ImTheDoubleGreatest!
Master Don Juan
Actually this is not true. Again, you’re full of **** Epic Days. I know you blocked me lol but I’m saying thing so that others can see through your garbage.This is real cardio training done by professionals and those who are in the know.
Marathon training is for PROFESSIONALS is not this at all. They hover at around 90% of their max heart rate in the marathons and in the training too. All endurance athletes will tell you. You yourself are not an endurance athlete. I used to be.
Pro endurance athletes are able to hold their heart rate at around 90% almost indefinitely, it’s just painful to do so. And when they get ready for a meet/competition? They can get closer to around 95-98% of their max heart rate. That’s why they’re always so extremely out of breath when they finish their race. It’s also why thee still out of breath 5, or even 10 minutes after their race is already finished. This is also why some research says that marathon training is detrimental to your health. You have no real sports or athletics training, most of what you did was done in the military, and let me tell you, my high school coaches made us do **** that Navy Seals don’t even do. I remember watching a documentary on the physical training those guys did, and I remember thinking “huh, we do that stuff all the time during practice, that’s just a standard day...” and the narrator was saying how what we the viewers were watching was a harder-than-usual day lol.
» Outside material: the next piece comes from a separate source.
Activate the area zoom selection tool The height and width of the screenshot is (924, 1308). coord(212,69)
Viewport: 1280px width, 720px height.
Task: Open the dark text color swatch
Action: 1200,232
Your body always uses glucose. It’s just that eventually it’ll need to use carbs MORE since they’re broken down more quickly. Training harder WILL make your heart adapt faster and get better at cardio FASTER than training lighter. This is fact. Our body responds to stronger stimuli with a greater adaptation than a weaker/lighter one. This is fact. Your heart is the main thing in your cardiovascular system. It can use glucose, fatty acids, triglycerides, pyruvate, amino acids, and lactic acid for fuel when it needs to. It only does so once you get to a higher heart rate, but it still DOES use all of these at the same time. Your skeletal muscles isolate the fuel source more, not your heart. But even then, they can still mutiple sources at a time.Remember, exercising (running) at your cardio threshold actually burns fat for fuel. That’s how you body was designed. If you go over your threshold you start cutting into glucose and start cutting out burning fat.